Bronchopulmonary dysplasia (BPD) remains one of the most serious challenges in the care of the very preterm infants, affecting
approximately one-quarter of infants born <1500g birth weight and 30% <1000g. Oxygen toxicity may contribute to its pathogenesis.
Vitamin A concentrations are lower in BPD infants which may result in a reduction of the antioxidant protection. It has been found to up
regulate genes necessary for fetal lung growth and increase surfactant production in animal models and is also involved in the modulation
of immunological and inflammatory responses by regulation of cytokine production.

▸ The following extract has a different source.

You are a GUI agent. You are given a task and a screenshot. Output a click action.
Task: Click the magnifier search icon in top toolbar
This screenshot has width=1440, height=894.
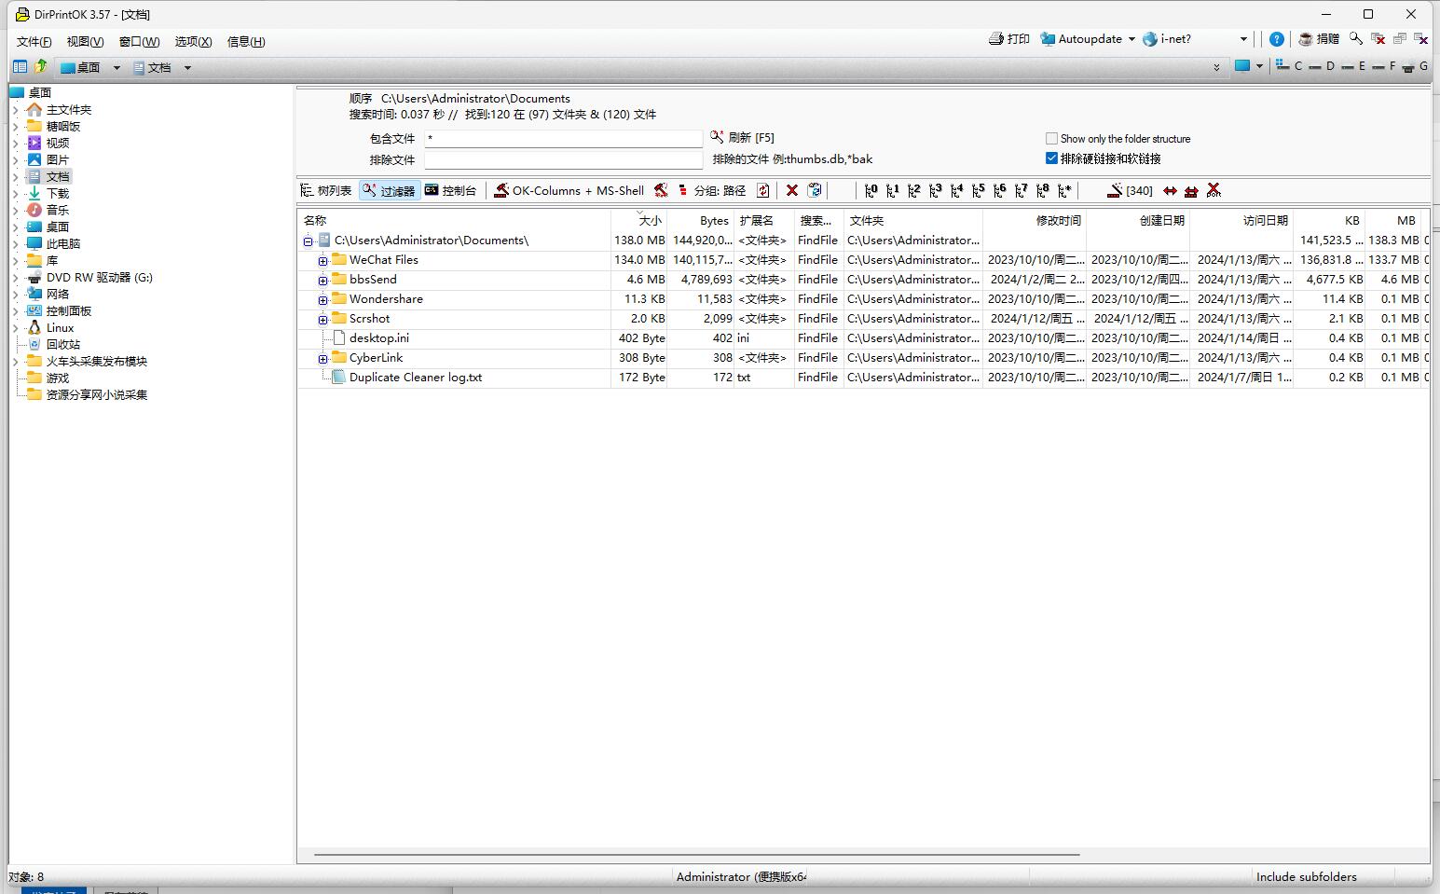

Retinoic acid plays a key role in lung development
improving alveolar septation.
Evidence exists that vitamin A supplementation for very low birth weight (VLBW) infants, beyond that routinely given in multivitamin
preparations, is associated with a reduction in death or BPD. So, parenteral administration of vitamin A to the newborn is one of the current
recommended preventive therapies for BPD (number needed to treat 12; 95% CI: 6-94; The information on long-term neurodevelopmental
status suggests no evidence of either benefit or harm. Estimates for cerebral palsy range from a number needed to treat of 11 to
a number needed to harm of 33.
Nowadays, it seems that administration of antenatal vitamin A to the mother in late pregnancy associated with neonatal supplementation
can better prevent the development of BPD in areas of endemic vitamin A deficiency.
The benefits, in terms of vitamin A status, safety and acceptability of delivering vitamin A in an intravenous emulsion compared with repeat
intramuscular injections, the association of vitamin A prenatal and postnatal, as well as the effectiveness and safety of administered
high dose vitamin A in ELBW infants await evaluation and should be assessed in further trials.